> _Exercise directions_: Each line of the material below should be reproduced exactly.

> _Available data_:
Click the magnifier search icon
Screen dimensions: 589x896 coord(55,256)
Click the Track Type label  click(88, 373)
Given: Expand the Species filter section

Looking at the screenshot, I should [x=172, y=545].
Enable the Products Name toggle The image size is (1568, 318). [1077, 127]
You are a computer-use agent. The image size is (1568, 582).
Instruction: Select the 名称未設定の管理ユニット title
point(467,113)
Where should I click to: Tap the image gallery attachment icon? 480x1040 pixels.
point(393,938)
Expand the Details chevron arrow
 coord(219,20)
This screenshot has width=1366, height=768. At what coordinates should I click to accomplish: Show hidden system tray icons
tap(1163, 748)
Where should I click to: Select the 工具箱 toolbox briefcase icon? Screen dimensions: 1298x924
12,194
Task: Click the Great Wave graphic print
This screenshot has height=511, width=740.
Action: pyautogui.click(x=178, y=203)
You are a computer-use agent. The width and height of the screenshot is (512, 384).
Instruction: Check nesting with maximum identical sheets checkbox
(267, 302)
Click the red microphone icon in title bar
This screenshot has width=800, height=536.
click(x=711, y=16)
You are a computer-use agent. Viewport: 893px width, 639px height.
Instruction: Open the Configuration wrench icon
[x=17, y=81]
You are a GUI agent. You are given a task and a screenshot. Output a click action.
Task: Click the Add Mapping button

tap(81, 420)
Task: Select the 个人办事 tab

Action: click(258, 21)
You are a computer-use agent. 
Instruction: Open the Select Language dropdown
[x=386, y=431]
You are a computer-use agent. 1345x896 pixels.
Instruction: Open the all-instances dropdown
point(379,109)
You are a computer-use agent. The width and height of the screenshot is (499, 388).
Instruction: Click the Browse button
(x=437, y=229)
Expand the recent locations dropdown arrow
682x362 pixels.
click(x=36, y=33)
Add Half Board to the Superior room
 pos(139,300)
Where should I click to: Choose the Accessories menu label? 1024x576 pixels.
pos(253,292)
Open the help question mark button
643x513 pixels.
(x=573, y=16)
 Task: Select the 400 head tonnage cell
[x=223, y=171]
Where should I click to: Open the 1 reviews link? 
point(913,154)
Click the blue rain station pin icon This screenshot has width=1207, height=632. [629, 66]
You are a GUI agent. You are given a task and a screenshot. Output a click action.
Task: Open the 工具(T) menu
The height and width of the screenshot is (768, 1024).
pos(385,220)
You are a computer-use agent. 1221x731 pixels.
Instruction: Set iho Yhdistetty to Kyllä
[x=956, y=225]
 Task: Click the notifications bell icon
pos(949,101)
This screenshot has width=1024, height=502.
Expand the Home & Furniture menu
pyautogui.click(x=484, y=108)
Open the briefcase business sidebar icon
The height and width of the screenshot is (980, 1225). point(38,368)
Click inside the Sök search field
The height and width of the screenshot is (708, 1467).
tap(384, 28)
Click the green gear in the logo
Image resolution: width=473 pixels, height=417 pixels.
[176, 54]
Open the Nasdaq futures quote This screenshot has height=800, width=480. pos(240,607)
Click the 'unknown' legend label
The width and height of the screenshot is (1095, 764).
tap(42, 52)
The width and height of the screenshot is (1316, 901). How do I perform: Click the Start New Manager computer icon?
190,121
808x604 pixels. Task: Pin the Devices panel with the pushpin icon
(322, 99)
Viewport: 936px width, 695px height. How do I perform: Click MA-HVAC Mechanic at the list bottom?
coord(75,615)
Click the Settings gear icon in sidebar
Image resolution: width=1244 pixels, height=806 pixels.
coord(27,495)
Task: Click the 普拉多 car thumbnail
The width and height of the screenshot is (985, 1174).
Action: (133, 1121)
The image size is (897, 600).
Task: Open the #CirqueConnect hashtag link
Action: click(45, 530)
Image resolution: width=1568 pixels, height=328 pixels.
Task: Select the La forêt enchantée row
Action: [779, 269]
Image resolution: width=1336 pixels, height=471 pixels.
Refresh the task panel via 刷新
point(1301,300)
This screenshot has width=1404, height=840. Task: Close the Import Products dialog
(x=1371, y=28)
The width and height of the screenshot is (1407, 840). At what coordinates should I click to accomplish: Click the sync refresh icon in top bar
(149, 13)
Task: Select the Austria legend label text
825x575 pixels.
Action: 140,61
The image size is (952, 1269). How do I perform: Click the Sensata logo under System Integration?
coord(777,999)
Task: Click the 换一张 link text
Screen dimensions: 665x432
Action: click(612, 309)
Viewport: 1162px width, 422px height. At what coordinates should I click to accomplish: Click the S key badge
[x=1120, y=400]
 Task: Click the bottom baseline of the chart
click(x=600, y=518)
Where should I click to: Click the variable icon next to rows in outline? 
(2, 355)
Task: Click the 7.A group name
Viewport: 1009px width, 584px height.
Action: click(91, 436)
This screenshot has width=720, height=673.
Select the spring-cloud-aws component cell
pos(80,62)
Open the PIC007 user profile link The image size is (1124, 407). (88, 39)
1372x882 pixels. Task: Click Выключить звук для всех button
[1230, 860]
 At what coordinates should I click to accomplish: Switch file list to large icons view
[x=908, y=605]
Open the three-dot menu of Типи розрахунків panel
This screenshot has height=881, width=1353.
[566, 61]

> _Result of the exercise_:
Click the magnifier search icon
Screen dimensions: 589x896 coord(55,256)
Click the Track Type label  click(88, 373)
Given: Expand the Species filter section

Looking at the screenshot, I should [x=172, y=545].
Enable the Products Name toggle The image size is (1568, 318). [1077, 127]
You are a computer-use agent. The image size is (1568, 582).
Instruction: Select the 名称未設定の管理ユニット title
point(467,113)
Where should I click to: Tap the image gallery attachment icon? 480x1040 pixels.
point(393,938)
Expand the Details chevron arrow
 coord(219,20)
This screenshot has width=1366, height=768. At what coordinates should I click to accomplish: Show hidden system tray icons
tap(1163, 748)
Where should I click to: Select the 工具箱 toolbox briefcase icon? Screen dimensions: 1298x924
12,194
Task: Click the Great Wave graphic print
This screenshot has height=511, width=740.
Action: pyautogui.click(x=178, y=203)
You are a computer-use agent. The width and height of the screenshot is (512, 384).
Instruction: Check nesting with maximum identical sheets checkbox
(267, 302)
Click the red microphone icon in title bar
This screenshot has width=800, height=536.
click(x=711, y=16)
You are a computer-use agent. Viewport: 893px width, 639px height.
Instruction: Open the Configuration wrench icon
[x=17, y=81]
You are a GUI agent. You are given a task and a screenshot. Output a click action.
Task: Click the Add Mapping button

tap(81, 420)
Task: Select the 个人办事 tab

Action: click(258, 21)
You are a computer-use agent. 
Instruction: Open the Select Language dropdown
[x=386, y=431]
You are a computer-use agent. 1345x896 pixels.
Instruction: Open the all-instances dropdown
point(379,109)
You are a computer-use agent. The width and height of the screenshot is (499, 388).
Instruction: Click the Browse button
(x=437, y=229)
Expand the recent locations dropdown arrow
682x362 pixels.
click(x=36, y=33)
Add Half Board to the Superior room
 pos(139,300)
Where should I click to: Choose the Accessories menu label? 1024x576 pixels.
pos(253,292)
Open the help question mark button
643x513 pixels.
(x=573, y=16)
 Task: Select the 400 head tonnage cell
[x=223, y=171]
Where should I click to: Open the 1 reviews link? 
point(913,154)
Click the blue rain station pin icon This screenshot has width=1207, height=632. [629, 66]
You are a GUI agent. You are given a task and a screenshot. Output a click action.
Task: Open the 工具(T) menu
The height and width of the screenshot is (768, 1024).
pos(385,220)
You are a computer-use agent. 1221x731 pixels.
Instruction: Set iho Yhdistetty to Kyllä
[x=956, y=225]
 Task: Click the notifications bell icon
pos(949,101)
This screenshot has width=1024, height=502.
Expand the Home & Furniture menu
pyautogui.click(x=484, y=108)
Open the briefcase business sidebar icon
The height and width of the screenshot is (980, 1225). point(38,368)
Click inside the Sök search field
The height and width of the screenshot is (708, 1467).
tap(384, 28)
Click the green gear in the logo
Image resolution: width=473 pixels, height=417 pixels.
[176, 54]
Open the Nasdaq futures quote This screenshot has height=800, width=480. pos(240,607)
Click the 'unknown' legend label
The width and height of the screenshot is (1095, 764).
tap(42, 52)
The width and height of the screenshot is (1316, 901). How do I perform: Click the Start New Manager computer icon?
190,121
808x604 pixels. Task: Pin the Devices panel with the pushpin icon
(322, 99)
Viewport: 936px width, 695px height. How do I perform: Click MA-HVAC Mechanic at the list bottom?
coord(75,615)
Click the Settings gear icon in sidebar
Image resolution: width=1244 pixels, height=806 pixels.
coord(27,495)
Task: Click the 普拉多 car thumbnail
The width and height of the screenshot is (985, 1174).
Action: (133, 1121)
The image size is (897, 600).
Task: Open the #CirqueConnect hashtag link
Action: click(45, 530)
Image resolution: width=1568 pixels, height=328 pixels.
Task: Select the La forêt enchantée row
Action: [779, 269]
Image resolution: width=1336 pixels, height=471 pixels.
Refresh the task panel via 刷新
point(1301,300)
This screenshot has width=1404, height=840. Task: Close the Import Products dialog
(x=1371, y=28)
The width and height of the screenshot is (1407, 840). At what coordinates should I click to accomplish: Click the sync refresh icon in top bar
(149, 13)
Task: Select the Austria legend label text
825x575 pixels.
Action: 140,61
The image size is (952, 1269). How do I perform: Click the Sensata logo under System Integration?
coord(777,999)
Task: Click the 换一张 link text
Screen dimensions: 665x432
Action: click(612, 309)
Viewport: 1162px width, 422px height. At what coordinates should I click to accomplish: Click the S key badge
[x=1120, y=400]
 Task: Click the bottom baseline of the chart
click(x=600, y=518)
Where should I click to: Click the variable icon next to rows in outline? 
(2, 355)
Task: Click the 7.A group name
Viewport: 1009px width, 584px height.
Action: click(91, 436)
This screenshot has width=720, height=673.
Select the spring-cloud-aws component cell
pos(80,62)
Open the PIC007 user profile link The image size is (1124, 407). (88, 39)
1372x882 pixels. Task: Click Выключить звук для всех button
[1230, 860]
 At what coordinates should I click to accomplish: Switch file list to large icons view
[x=908, y=605]
Open the three-dot menu of Типи розрахунків panel
This screenshot has height=881, width=1353.
[566, 61]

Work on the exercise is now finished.